Greg and I used to go fishing up north and anchor down at New Years Island just north of Santa Cruz and further north at Point Reyes by the light house. It was neat at night to see the flourescnse of the fish swimming by. It was a very nice anchoridge. When we were out fishing it was very exciting when we would catch the big salmon and the big albacore. Sometimes we would catch sharks, mainly blue sharks. Greg wanted to try long lining for black cod, so I bought a $15000 system from Mike Tyson and had it installed on the boat. Greg would put about 2,000 baited hooks on the line. We had an automatic barter. we'd lay this line in deep water for about 2 or 3 hours. When we pulled it up he would have about 2,000 pounds of black cod.

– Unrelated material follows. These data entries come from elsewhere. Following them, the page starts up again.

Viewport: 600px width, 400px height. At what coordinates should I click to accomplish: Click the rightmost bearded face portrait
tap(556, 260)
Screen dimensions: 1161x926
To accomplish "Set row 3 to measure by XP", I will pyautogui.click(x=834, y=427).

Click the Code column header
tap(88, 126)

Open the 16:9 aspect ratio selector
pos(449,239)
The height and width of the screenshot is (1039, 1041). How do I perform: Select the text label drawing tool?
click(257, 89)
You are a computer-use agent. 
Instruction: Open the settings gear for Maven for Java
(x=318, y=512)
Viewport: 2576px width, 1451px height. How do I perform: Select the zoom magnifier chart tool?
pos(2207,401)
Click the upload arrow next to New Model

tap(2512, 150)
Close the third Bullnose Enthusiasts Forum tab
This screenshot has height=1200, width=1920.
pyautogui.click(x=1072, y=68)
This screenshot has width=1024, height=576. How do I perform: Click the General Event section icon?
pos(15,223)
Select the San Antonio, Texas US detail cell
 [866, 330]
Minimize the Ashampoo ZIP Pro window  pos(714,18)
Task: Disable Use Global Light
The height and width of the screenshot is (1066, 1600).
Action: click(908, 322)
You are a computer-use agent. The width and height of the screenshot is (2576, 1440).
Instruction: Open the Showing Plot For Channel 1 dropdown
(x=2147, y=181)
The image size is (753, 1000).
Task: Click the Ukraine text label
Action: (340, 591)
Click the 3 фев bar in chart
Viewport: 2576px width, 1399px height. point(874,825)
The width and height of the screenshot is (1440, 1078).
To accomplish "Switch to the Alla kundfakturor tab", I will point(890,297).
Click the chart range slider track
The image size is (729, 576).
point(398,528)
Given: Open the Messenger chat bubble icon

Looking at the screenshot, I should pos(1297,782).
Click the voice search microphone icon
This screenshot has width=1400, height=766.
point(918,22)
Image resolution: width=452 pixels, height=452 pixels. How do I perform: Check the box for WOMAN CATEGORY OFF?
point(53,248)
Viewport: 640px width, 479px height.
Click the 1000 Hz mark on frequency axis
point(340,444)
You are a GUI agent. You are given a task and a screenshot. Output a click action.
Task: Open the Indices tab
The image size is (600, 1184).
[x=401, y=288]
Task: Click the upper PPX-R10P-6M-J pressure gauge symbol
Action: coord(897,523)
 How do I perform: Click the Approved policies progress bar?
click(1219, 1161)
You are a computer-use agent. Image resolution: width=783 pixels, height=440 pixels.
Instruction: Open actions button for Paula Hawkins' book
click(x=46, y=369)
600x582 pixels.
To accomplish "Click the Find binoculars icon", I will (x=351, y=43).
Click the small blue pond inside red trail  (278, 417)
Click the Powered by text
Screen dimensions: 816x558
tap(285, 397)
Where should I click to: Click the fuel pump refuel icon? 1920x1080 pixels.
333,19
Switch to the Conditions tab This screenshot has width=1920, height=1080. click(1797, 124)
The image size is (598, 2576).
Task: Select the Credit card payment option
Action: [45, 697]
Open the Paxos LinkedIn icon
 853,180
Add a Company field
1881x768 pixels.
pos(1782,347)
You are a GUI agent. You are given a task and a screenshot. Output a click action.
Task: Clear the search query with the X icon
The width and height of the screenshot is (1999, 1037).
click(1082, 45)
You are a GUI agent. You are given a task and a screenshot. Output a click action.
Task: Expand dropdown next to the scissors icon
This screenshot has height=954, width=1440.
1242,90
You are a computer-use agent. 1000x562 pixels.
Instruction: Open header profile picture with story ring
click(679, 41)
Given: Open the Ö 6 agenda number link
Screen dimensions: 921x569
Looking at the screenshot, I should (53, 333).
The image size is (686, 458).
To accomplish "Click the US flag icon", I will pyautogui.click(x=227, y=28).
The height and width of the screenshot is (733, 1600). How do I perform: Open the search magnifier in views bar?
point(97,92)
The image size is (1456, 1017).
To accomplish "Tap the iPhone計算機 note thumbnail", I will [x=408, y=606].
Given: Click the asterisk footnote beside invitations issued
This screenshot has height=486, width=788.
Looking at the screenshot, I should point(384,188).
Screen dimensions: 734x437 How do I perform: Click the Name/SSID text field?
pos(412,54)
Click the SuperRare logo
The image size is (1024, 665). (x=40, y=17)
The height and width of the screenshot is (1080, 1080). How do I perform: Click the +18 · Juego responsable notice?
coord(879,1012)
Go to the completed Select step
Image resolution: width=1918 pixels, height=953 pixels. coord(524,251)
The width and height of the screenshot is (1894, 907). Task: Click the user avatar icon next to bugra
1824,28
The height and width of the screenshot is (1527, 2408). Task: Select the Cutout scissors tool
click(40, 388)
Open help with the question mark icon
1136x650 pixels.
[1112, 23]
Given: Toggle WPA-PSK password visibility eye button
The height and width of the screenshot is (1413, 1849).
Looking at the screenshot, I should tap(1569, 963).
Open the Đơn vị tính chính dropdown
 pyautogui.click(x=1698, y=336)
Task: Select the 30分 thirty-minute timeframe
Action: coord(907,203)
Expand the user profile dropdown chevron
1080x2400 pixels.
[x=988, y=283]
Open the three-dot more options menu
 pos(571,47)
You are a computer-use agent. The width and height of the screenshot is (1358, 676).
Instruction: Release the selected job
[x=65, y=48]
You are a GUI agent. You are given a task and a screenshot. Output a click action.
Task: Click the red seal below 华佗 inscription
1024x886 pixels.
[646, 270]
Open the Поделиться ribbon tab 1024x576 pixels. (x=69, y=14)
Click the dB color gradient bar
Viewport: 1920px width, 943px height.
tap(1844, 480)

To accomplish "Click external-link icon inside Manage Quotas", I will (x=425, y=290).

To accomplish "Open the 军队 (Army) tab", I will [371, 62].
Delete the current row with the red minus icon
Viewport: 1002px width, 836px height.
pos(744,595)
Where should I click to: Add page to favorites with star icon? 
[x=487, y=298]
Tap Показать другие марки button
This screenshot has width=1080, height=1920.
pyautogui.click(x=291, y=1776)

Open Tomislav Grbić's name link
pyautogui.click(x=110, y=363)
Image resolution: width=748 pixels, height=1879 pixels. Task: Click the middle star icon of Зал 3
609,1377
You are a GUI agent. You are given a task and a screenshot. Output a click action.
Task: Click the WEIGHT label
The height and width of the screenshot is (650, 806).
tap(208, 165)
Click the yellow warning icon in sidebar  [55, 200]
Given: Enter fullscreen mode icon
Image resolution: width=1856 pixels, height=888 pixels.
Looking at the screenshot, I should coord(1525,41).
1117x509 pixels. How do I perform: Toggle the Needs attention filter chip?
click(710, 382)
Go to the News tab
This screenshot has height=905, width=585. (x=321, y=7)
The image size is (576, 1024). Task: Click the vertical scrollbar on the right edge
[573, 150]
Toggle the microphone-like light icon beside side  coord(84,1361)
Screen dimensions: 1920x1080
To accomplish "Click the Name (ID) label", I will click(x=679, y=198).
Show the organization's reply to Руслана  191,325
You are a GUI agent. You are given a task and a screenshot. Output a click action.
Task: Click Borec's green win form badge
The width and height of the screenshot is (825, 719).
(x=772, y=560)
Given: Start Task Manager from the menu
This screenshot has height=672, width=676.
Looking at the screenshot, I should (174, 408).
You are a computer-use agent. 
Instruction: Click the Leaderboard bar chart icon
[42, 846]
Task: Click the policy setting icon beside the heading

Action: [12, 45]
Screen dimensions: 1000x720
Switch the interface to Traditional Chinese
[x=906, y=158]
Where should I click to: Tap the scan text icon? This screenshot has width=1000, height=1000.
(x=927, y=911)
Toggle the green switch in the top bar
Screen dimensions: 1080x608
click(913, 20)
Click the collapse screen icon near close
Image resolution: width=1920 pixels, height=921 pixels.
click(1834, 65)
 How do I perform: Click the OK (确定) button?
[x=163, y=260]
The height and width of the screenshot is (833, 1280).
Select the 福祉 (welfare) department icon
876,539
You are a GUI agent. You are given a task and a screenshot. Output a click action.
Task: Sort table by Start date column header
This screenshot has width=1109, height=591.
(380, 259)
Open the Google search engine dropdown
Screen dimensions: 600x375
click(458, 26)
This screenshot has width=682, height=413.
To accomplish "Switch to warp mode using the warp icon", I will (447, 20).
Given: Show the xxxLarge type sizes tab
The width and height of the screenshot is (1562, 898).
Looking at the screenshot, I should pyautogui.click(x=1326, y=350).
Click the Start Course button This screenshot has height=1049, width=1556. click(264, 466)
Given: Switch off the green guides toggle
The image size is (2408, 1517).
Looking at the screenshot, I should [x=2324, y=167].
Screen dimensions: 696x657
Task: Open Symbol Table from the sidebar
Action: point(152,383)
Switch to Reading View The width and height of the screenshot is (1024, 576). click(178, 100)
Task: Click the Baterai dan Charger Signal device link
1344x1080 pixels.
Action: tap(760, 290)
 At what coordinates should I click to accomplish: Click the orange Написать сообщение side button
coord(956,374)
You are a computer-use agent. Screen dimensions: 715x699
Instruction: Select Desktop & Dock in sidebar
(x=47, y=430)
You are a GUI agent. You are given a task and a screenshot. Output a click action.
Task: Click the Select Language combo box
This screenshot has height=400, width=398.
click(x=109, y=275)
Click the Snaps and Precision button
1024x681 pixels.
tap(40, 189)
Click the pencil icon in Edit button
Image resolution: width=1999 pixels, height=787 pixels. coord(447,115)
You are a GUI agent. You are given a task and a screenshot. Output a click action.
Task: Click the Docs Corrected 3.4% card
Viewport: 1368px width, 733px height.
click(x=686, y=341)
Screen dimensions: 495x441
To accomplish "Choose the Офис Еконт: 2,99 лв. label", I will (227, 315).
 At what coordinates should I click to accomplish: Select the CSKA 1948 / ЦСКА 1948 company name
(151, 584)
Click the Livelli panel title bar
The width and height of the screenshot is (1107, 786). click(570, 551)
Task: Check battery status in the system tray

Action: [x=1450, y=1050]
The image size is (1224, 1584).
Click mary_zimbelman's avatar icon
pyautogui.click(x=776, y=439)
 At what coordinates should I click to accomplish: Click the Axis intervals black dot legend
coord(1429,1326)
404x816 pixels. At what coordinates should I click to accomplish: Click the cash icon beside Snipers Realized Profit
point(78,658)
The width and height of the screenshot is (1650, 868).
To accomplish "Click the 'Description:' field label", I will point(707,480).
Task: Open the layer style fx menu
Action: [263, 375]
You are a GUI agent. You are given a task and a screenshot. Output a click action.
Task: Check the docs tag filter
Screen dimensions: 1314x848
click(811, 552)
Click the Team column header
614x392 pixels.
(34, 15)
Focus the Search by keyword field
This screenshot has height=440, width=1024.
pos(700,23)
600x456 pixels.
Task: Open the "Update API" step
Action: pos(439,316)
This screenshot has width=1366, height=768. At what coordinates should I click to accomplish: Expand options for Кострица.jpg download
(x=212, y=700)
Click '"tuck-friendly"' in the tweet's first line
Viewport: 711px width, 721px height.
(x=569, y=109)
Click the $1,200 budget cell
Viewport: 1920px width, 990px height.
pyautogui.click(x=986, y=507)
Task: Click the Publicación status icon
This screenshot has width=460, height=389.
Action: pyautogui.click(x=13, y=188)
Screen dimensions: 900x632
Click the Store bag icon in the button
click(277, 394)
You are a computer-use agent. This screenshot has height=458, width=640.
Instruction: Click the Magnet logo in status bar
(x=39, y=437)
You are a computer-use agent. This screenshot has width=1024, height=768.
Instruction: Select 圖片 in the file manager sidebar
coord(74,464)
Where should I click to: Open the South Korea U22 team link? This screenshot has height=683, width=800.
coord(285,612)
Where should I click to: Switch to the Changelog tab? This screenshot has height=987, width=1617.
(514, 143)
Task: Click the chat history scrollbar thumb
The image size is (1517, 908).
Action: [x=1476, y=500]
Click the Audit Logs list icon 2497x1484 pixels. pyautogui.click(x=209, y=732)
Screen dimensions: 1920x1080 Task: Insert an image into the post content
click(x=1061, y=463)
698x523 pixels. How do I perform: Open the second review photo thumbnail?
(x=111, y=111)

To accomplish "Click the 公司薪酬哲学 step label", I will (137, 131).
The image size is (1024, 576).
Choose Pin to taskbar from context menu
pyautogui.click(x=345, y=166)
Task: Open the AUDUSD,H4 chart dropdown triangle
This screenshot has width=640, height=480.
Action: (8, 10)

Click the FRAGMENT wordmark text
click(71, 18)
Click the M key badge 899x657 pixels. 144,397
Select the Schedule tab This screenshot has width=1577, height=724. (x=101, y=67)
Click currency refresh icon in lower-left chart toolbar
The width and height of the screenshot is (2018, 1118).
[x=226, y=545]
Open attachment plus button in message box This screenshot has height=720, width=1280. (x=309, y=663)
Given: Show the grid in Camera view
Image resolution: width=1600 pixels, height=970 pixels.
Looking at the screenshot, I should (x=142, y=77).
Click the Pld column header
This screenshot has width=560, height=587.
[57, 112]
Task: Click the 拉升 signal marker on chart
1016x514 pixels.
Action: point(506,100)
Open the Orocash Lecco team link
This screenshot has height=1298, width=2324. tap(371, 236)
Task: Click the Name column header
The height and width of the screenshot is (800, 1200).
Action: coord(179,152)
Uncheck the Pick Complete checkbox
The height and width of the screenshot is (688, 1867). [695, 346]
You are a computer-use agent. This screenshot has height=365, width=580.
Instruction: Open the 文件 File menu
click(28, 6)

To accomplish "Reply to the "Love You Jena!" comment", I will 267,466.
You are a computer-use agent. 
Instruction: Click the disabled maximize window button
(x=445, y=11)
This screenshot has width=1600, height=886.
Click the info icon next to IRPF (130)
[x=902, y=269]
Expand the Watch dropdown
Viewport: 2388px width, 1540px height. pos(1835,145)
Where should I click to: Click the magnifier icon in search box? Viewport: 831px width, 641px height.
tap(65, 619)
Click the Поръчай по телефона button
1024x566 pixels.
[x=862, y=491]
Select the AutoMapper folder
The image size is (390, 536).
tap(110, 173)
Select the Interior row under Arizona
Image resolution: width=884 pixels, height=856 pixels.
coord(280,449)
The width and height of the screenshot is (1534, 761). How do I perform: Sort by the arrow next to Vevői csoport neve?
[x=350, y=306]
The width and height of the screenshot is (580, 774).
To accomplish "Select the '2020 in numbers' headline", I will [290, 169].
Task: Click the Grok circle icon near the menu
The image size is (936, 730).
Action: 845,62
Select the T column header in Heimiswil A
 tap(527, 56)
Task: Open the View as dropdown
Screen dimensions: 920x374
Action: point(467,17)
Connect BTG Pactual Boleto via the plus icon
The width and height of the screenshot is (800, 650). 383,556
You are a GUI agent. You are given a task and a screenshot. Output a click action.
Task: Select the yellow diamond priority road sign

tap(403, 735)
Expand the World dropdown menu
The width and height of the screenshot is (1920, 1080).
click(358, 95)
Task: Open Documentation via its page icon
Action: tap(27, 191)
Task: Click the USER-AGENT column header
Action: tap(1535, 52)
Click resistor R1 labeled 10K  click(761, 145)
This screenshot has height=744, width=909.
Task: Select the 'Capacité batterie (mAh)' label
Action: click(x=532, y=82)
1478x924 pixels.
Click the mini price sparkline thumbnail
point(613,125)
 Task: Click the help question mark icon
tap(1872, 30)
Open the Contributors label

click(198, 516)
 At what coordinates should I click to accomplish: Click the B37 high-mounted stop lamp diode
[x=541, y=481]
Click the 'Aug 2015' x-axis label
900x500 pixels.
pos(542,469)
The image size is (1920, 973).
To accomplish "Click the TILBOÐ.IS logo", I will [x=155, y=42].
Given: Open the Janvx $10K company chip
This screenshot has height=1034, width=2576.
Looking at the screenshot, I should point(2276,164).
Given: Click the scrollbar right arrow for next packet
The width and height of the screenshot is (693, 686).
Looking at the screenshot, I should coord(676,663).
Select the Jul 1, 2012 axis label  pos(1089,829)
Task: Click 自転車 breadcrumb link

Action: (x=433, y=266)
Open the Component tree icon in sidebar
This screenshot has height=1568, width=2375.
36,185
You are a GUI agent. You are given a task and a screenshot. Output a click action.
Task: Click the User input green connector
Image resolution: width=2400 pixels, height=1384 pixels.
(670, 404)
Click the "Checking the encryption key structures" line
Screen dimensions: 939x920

Some of the people Greghad crew for him on the boat were Allen Welch, Danny Lyra and Schulty's son.
Over the years, Greg and Bonnie had little Jimmy and Alicia. Jimmy who was 2 or 3 would spend hours on the boat putting down lines all around the boat when we were working on it. He would never cry or get bored. Greg and Bonnie got divorced during this period and Greg had custody over the two kids. In about 1989 or 1990 about Christmas time he pulled the boat in and decided he didn't want to fish anymore. He decided to go back to school and became a mechanical engineer. I sold the boat to Bob Lee for $125,000. He put $25.000 down and I took a note for $100,000. Bob Lee fished it for a while and then sold it to Lou who had Lou's Seafood Restaurant on the Wharf in San Francisco. She paid the note off to me over time. Bob Lee decided he wanted the boat and he bought it back from Lou. After Greg finished his degree at Cabrillo College and San Jose State he got a job at Lockheed and now Lockheed hires him out to NASA.